Re: More unexplained timeouts

2013-09-29 Thread Eric Wong
n...@auger.net wrote:
> We're still suffering from unexplained workers timing out.  We
> recently upgraded to the latest unicorn 4.6.3 (while still on REE
> 1.8.7) in the hopes that it would solve our issues.  Unfortunately,
> this seemed to exacerbate the problem, with timeouts happening more
> frequently, but that could be related to greater precision in timeouts
> in newer versions of unicorn.  (In our unicorn 3.6.2, a timeout set to
> 120s might not ACTUALLY timeout until 180s or more, thus allowing a
> bit more time for Ruby to finish whatever it was choking on.)

Yes, there were some fixes in 4.x to improve the timeout accuracy.

> We dropped the timeout down to 65s (to make sure it was triggered) and
> then tried to add greater logging (per
> http://permalink.gmane.org/gmane.comp.lang.ruby.unicorn.general/1269.)
> The START/FINISH approach confirms it's not an issue with our
> application code, ie:
> 
> HH:MM:SS- S/F[PID]- /PATH
> 15:21:01- START-25904- /pathA
> 15:21:01- FINISH-25904- /pathA
> 15:21:01- START-25904- /pathB
> 15:21:01- FINISH-25904- /pathB
> 15:21:01- START-25904- /pathC
> 15:21:01- FINISH-25904- /pathC
> worker=11 PID:25904 timeout (66s > 65s), killing
> reaped # worker=11
> 
> For each START we always get a corresponding FINISH and then the
> worker is killed.  Additionally, our nginx logs confirm that this last
> request was sent back to the client.  No 'upstream' errors in our
> nginx log, either.
> 
> When we tried the Thread sleep approach, nothing actually appeared in
> the logs.  I imagine this means that ruby or some C extension is
> misbehaving.

Sounds like it.  1.8 and old C extensions could easily lock up the
interpreter on blocking calls.

Another problem could be using new versions of C extensions that are no
longer tested under 1.8.  I admit I haven't tested recent versions of
unicorn/kgio/raindrops on 1.8 lately, either, but I'm _fairly_ sure they
still work since they haven't changed much.
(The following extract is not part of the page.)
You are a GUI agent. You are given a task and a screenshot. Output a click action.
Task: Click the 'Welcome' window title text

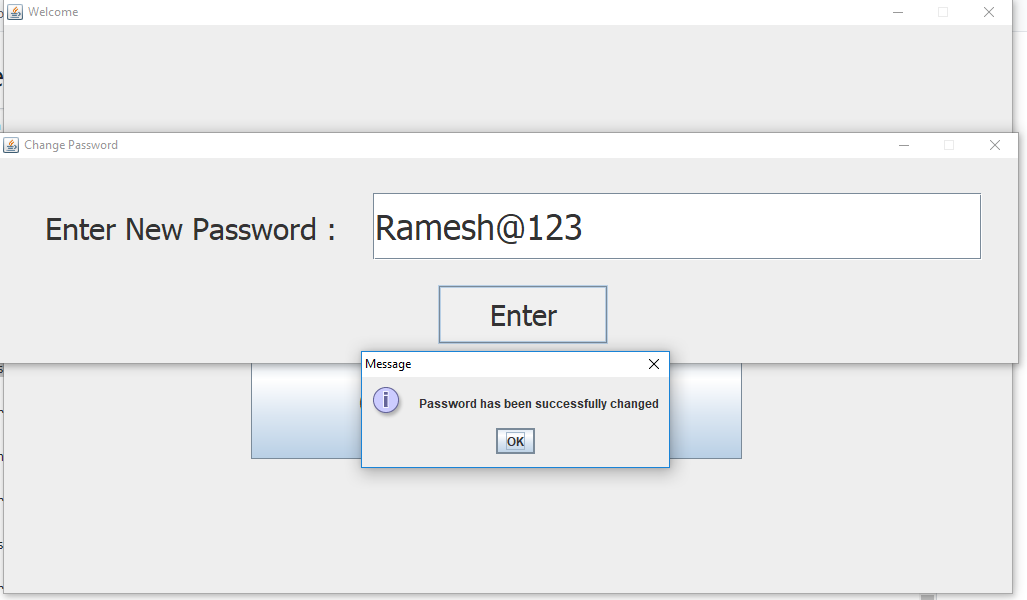point(55,11)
> Unfortunately, it's been impossible for us to recreate this in
> development.  

Are you running any different gems/extensions in development vs
production?

> Thoughts?
> 
> RHEL 5.6
> REE 1.8.7 2011.12
> Unicorn 4.6.3
> 16 unicorn workers on 8 cores
> No swap activity, no peaks in load

What other gems/extensions do you use?
___
Unicorn mailing list - mongrel-unicorn@rubyforge.org
http://rubyforge.org/mailman/listinfo/mongrel-unicorn
Do not quote signatures (like this one) or top post when replying


More unexplained timeouts

2013-09-29 Thread nick
We're still suffering from unexplained workers timing out.  We recently 
upgraded to the latest unicorn 4.6.3 (while still on REE 1.8.7) in the hopes 
that it would solve our issues.  Unfortunately, this seemed to exacerbate the 
problem, with timeouts happening more frequently, but that could be related to 
greater precision in timeouts in newer versions of unicorn.  (In our unicorn 
3.6.2, a timeout set to 120s might not ACTUALLY timeout until 180s or more, 
thus allowing a bit more time for Ruby to finish whatever it was choking on.)

We dropped the timeout down to 65s (to make sure it was triggered) and then 
tried to add greater logging (per 
http://permalink.gmane.org/gmane.comp.lang.ruby.unicorn.general/1269.)  The 
START/FINISH approach confirms it's not an issue with our application code, ie:

HH:MM:SS- S/F[PID]- /PATH
15:21:01- START-25904- /pathA
15:21:01- FINISH-25904- /pathA
15:21:01- START-25904- /pathB
15:21:01- FINISH-25904- /pathB
15:21:01- START-25904- /pathC
15:21:01- FINISH-25904- /pathC
worker=11 PID:25904 timeout (66s > 65s), killing
reaped # worker=11

For each START we always get a corresponding FINISH and then the worker is 
killed.  Additionally, our nginx logs confirm that this last request was sent 
back to the client.  No 'upstream' errors in our nginx log, either.

When we tried the Thread sleep approach, nothing actually appeared in the logs. 
 I imagine this means that ruby or some C extension is misbehaving.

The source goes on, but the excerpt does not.